The spot was part of a bigger marketing campaign that Antennas Direct is currently running for its products, with six different spots already airing in 15 markets and plans to show them in two dozen additional markets soon. Here’s one of them:
Antennas Direct has been one of a number of antenna manufacturers that has profited from interest in cord cutting. And over-the-air TV has also started to find its way into new technologies, including Boxee’s cloud DVR and Aereo’s TV streaming service. (Speaking of which: I’ll be interviewing Aereo founder and CEO Chet Kanojia at our paidContent Live conference in New York next month. Check out the full program for that event on the paidContent Live site.)
Schneider told me that the company’s early customers were mostly home theater enthusiasts interested in getting uncompressed HD TV signals. Then, some 18 months ago, more and more average consumers started to look for antennas – a trend that he largely attributes to the growing popularity of online streaming services. “Hulu and Netflix are helping revive antenna sales,” Schneider said, adding: “Over-the-air digital is really the new basic cable.”
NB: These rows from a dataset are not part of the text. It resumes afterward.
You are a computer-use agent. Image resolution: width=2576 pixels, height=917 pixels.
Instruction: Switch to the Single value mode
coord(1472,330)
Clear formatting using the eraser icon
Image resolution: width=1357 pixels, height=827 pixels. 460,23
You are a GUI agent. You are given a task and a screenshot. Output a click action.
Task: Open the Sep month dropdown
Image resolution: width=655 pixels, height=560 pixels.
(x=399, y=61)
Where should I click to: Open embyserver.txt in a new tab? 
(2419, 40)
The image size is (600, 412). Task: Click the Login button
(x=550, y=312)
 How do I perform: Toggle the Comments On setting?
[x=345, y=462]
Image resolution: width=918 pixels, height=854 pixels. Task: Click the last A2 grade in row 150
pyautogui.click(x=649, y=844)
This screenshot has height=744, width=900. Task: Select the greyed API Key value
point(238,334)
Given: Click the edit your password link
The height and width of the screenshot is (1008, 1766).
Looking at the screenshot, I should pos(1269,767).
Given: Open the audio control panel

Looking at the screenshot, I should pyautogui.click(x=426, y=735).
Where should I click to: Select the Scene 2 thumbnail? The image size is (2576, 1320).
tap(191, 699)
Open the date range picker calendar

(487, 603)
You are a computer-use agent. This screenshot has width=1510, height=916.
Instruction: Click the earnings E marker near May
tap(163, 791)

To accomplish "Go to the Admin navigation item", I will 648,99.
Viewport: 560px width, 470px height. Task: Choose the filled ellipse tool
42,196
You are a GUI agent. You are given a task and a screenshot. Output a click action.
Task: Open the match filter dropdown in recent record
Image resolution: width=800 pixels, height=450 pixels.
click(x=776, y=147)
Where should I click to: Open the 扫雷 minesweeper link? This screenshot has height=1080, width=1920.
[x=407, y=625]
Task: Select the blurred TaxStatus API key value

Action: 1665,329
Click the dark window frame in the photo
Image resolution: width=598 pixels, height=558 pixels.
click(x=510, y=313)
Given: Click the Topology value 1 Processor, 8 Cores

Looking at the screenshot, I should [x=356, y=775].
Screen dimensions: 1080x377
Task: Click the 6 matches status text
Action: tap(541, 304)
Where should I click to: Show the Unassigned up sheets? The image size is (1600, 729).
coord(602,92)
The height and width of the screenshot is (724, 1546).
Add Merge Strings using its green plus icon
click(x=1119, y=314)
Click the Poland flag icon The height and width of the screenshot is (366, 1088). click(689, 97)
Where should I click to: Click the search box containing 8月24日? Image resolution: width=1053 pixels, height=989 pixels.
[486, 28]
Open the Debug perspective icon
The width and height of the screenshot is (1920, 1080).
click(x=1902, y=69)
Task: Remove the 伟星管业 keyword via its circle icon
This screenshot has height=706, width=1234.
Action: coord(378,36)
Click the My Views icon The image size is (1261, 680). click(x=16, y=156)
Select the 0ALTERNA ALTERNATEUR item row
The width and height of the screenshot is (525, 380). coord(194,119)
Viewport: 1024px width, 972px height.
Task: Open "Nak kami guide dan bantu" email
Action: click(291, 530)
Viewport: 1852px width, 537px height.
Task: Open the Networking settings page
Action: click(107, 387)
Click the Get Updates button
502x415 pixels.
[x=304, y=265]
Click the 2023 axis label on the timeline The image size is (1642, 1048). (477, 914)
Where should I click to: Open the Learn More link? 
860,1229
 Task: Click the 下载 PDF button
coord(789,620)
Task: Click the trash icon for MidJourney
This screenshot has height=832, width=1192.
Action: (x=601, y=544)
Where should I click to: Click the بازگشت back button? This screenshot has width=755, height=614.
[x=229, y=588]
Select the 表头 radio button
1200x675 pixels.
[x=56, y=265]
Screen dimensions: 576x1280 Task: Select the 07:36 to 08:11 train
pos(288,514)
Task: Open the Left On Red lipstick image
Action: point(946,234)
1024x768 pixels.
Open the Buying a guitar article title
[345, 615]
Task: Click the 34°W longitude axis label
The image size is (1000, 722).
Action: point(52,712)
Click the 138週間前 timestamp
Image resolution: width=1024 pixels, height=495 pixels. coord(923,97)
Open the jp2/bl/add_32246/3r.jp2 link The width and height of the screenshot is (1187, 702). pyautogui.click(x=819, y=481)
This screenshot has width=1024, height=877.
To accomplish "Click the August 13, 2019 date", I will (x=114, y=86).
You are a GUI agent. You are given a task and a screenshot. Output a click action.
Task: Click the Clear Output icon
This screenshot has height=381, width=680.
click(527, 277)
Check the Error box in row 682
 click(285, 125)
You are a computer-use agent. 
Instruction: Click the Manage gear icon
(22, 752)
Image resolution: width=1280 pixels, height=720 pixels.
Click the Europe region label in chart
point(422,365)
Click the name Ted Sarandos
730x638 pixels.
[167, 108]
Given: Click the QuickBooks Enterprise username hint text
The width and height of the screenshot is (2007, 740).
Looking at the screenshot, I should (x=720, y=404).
Consumers would increasingly watch the basic broadcast channels for free, and then pay for catch-up and on-demand viewing, he argued. Of course, cable execs tend to argue that cord cutting doesn’t exist, even though people like Dish’s Charlie Ergen disagree. Asked about these arguments, Scneider responded: “Someone is buying all these antennas.”
Antennas Direct’s sales have nearly tripled last year, and the company is expecting to generate close to $15 million in revenue in 2013 – even without those ads on Charter.